--- begin SOURCE ---

R300,000 in compensation awarded to senior police officer
- The South African Police Service (SAPS) must pay R300,000 in compensation and apologise to an officer falsely accused of racism.
- SAPS management had “dismally failed” to put an end to the year-long “racial harassment” of Lt Col Annemarie Oosthuizen, the Johannesburg Labour Court found.
- Judge Portia Nkutha-Nkontwana said SAPS had handled the matter in a partial manner, protecting the two perpetrators at the expense of the victim.
The South African Police Service (SAPS) has been ordered to pay R300,000 in compensation to a senior police officer for failing to take action against two subordinates who “disparaged and humiliated her”, falsely accusing her of racism.
Johannesburg Labour Court Judge Portia Nkutha-Nkontwana has also ordered SAPS to apologise, in writing, to Lt Col Annemarie Oosthuizen for the indignity she suffered as a result of the racial abuse.
The judge said police management had “dismally failed” to put a stop to the “racial harassment” of her, instead doing everything to protect the perpetrators and was therefore vicariously liable.
Read the full judgment hereOosthuizen, who was represented by trade union Solidarity, had argued that the Employment Equity Act prohibited unfair discrimination in the workplace, and yet the respondents, SAPS, the Minister of Police and National Commissioner of Police, had failed to deal with her grievances.
She was the commander of human resources at Klerksdorp police station in 2017 when she took “corrective action” against warrant officers Adam Tikoe and Seiso Mphana because of their absenteeism.

--- end SOURCE ---

In the article about the police compensation ruling, which trade union represented Lt Col Annemarie Oosthuizen? The items that follow have nothing to do with the article.

--- begin DATASET RECORDS ---

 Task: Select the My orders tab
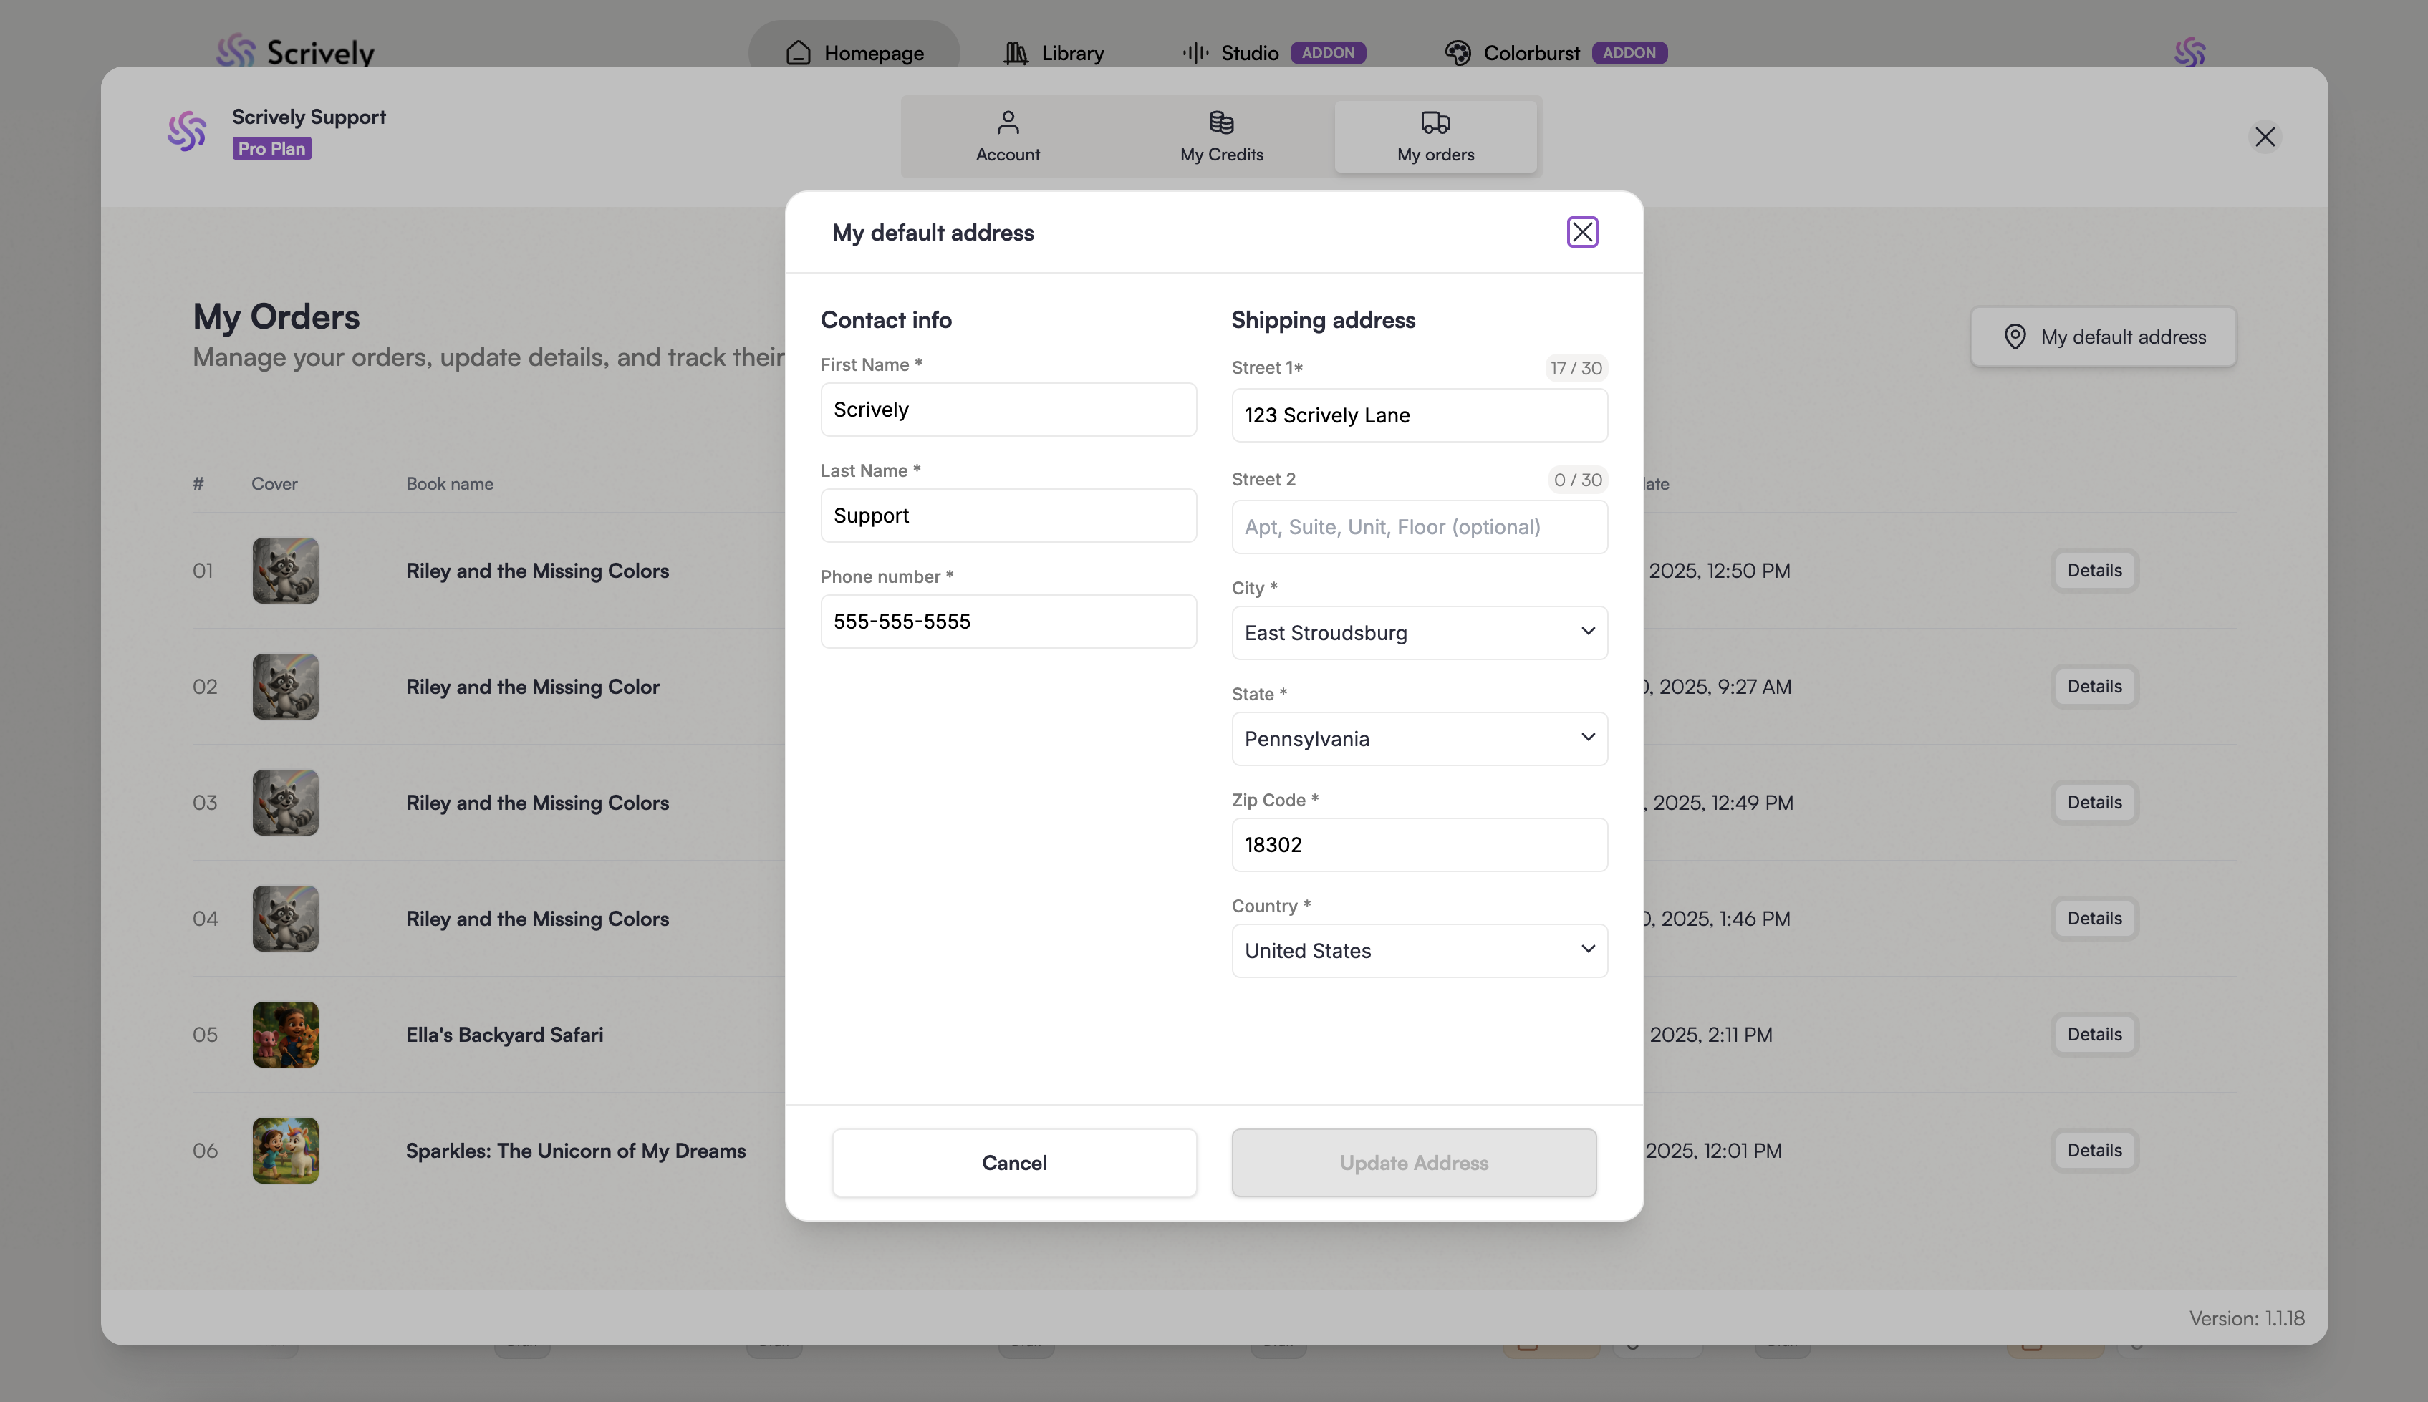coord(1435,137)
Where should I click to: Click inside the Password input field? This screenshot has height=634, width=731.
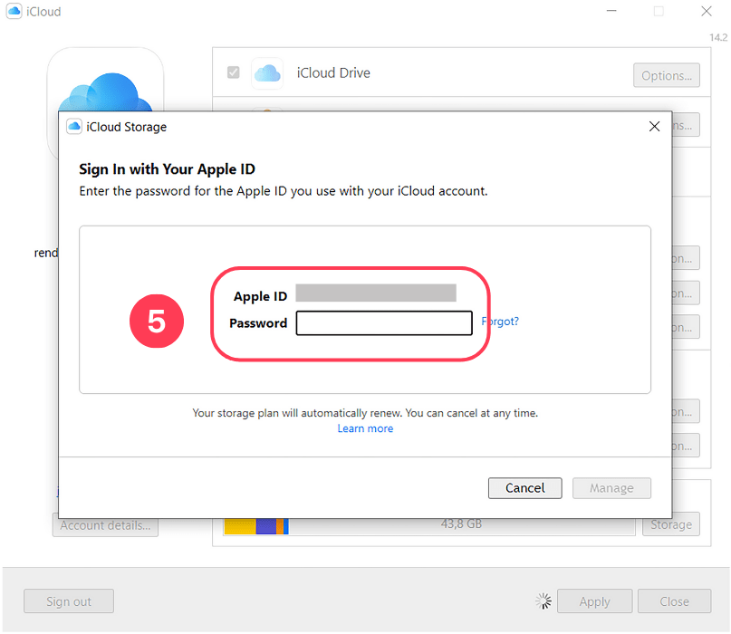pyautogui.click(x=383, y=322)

--- end DATASET RECORDS ---
--- begin DATASET RECORDS ---

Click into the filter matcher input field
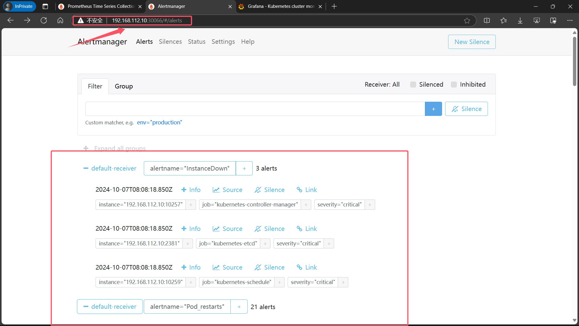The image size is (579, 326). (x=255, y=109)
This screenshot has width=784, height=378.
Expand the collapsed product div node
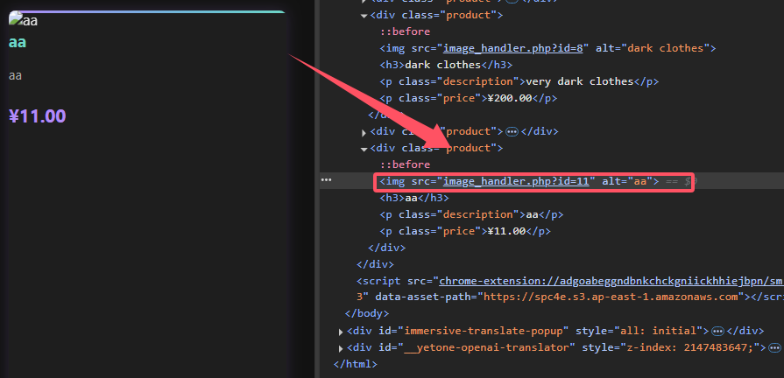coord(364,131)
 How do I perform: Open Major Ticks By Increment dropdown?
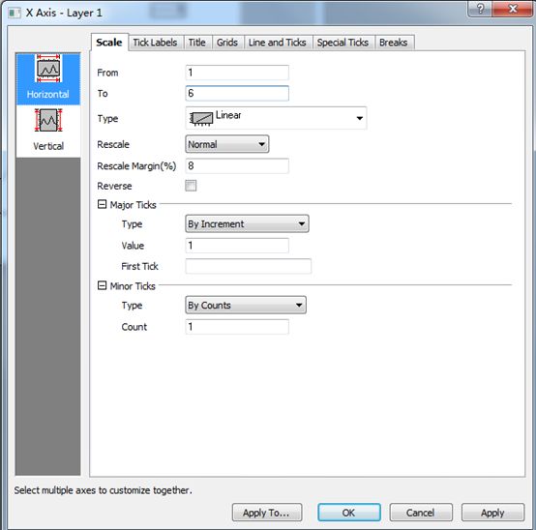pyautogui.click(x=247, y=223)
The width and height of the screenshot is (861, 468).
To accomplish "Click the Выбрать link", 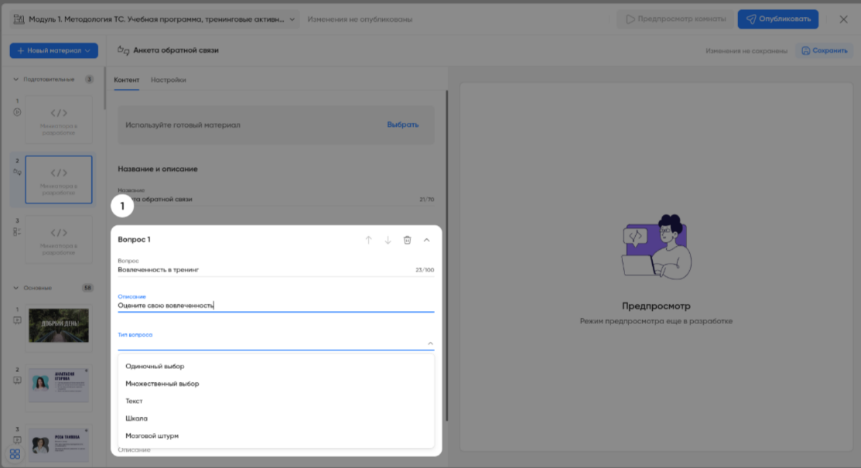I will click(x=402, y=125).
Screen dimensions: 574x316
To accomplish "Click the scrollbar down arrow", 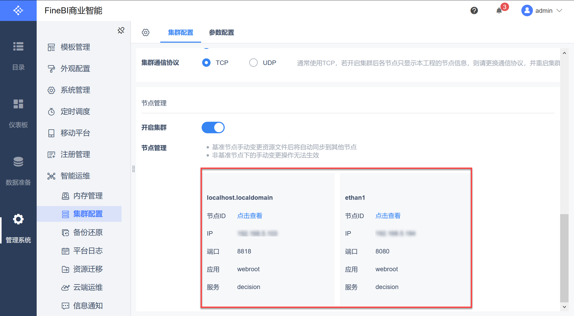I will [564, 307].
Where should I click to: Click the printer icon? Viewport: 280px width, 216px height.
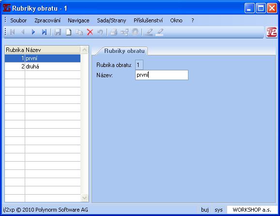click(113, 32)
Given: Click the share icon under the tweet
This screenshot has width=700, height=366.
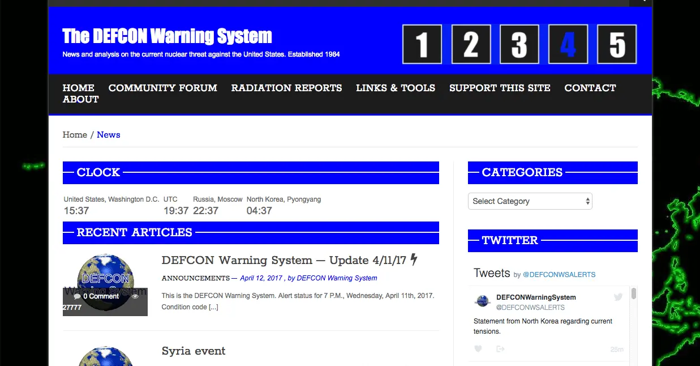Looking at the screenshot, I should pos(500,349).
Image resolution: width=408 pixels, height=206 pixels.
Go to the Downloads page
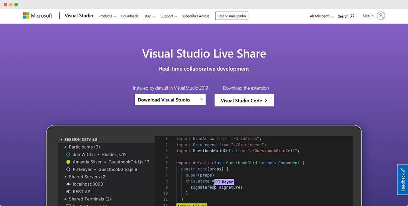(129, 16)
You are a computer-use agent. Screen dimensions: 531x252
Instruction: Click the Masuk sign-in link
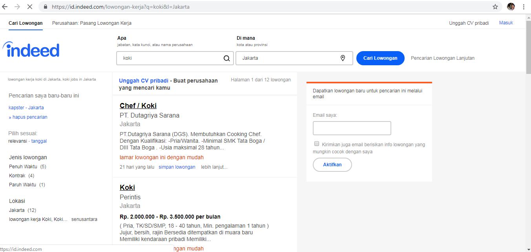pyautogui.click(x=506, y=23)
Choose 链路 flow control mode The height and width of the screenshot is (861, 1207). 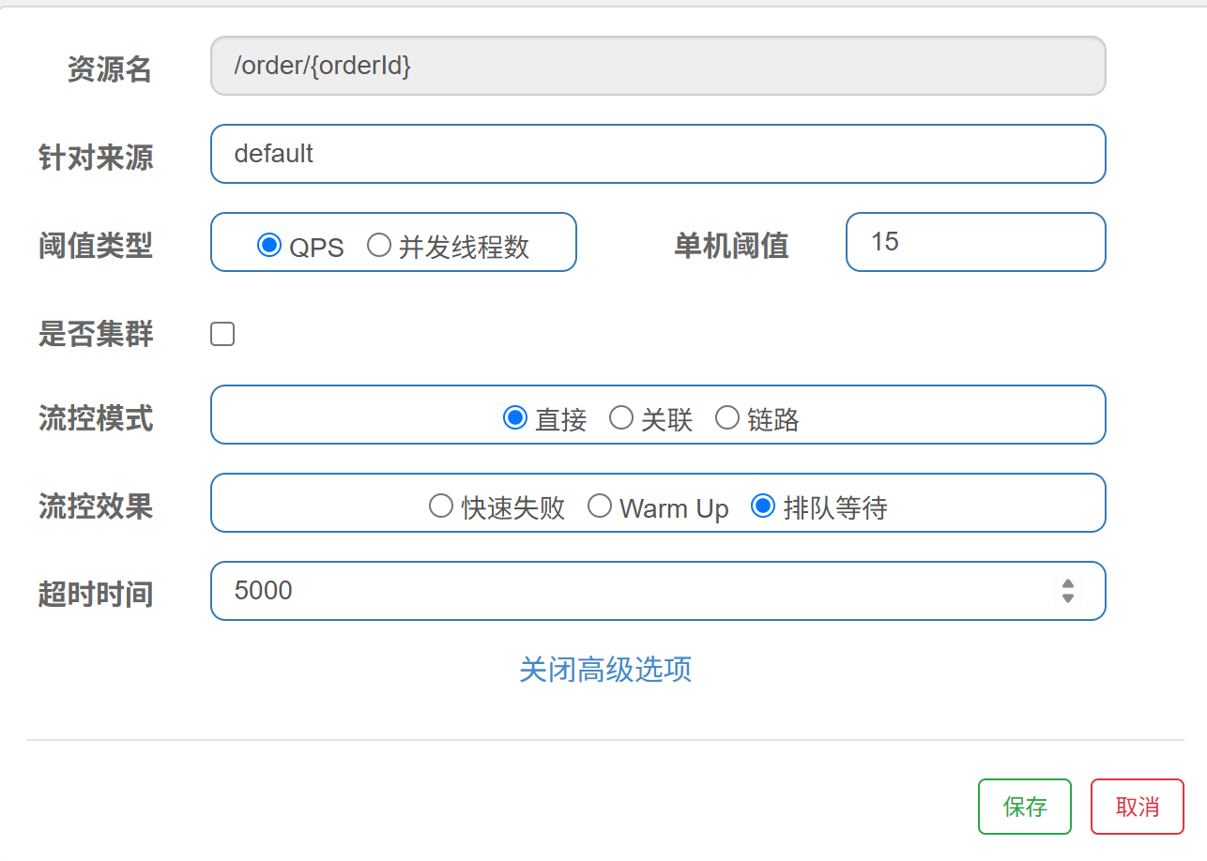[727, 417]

--- end DATASET RECORDS ---

▶ [COMPLETE OUTPUT] Solidarity